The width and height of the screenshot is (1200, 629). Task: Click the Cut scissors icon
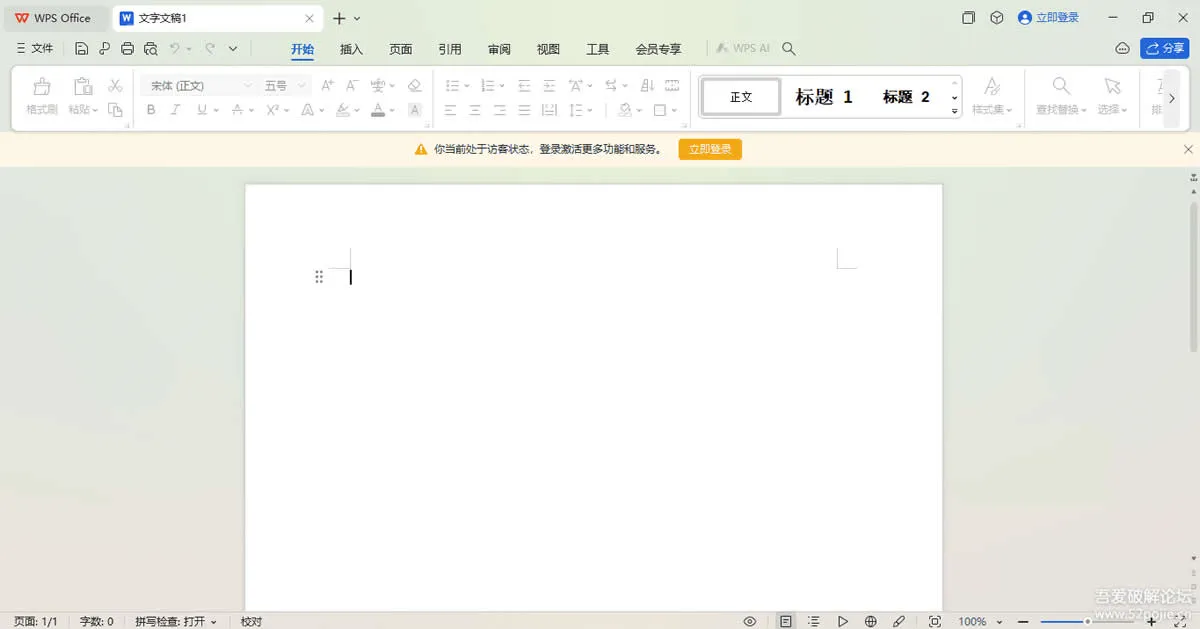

☆ ☆ ☆ ☆

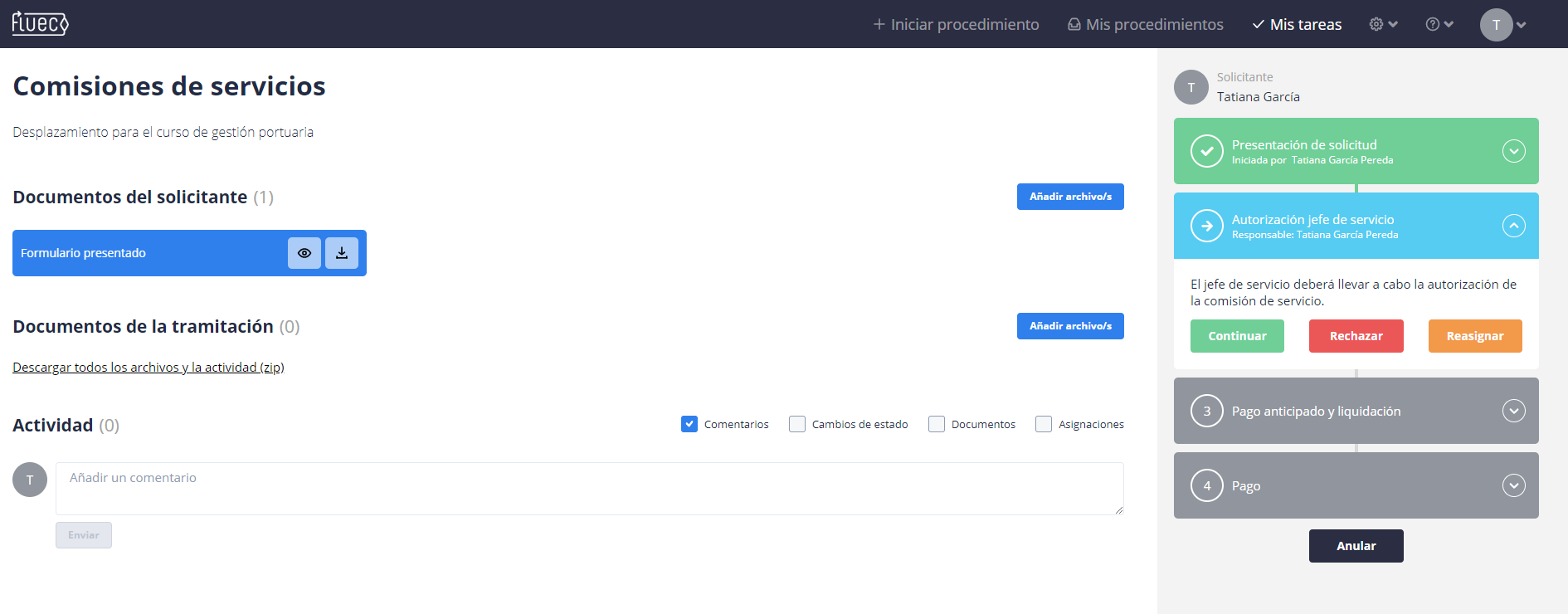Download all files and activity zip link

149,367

☆ ☆ ☆ ☆

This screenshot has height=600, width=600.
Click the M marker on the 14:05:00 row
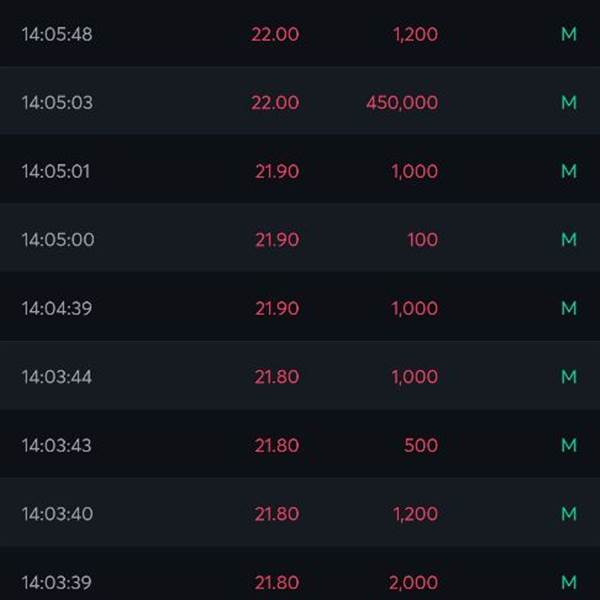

☆ ☆ ☆ ☆

* **PROBLEM TO SOLVE**
Return, unchanged, the run of lines above that opens with the line containing "This screenshot has height=600, width=600." and closes with the line containing "Click the M marker on the 14:05:00 row". Include both.

* **OUTPUT**
This screenshot has height=600, width=600.
Click the M marker on the 14:05:00 row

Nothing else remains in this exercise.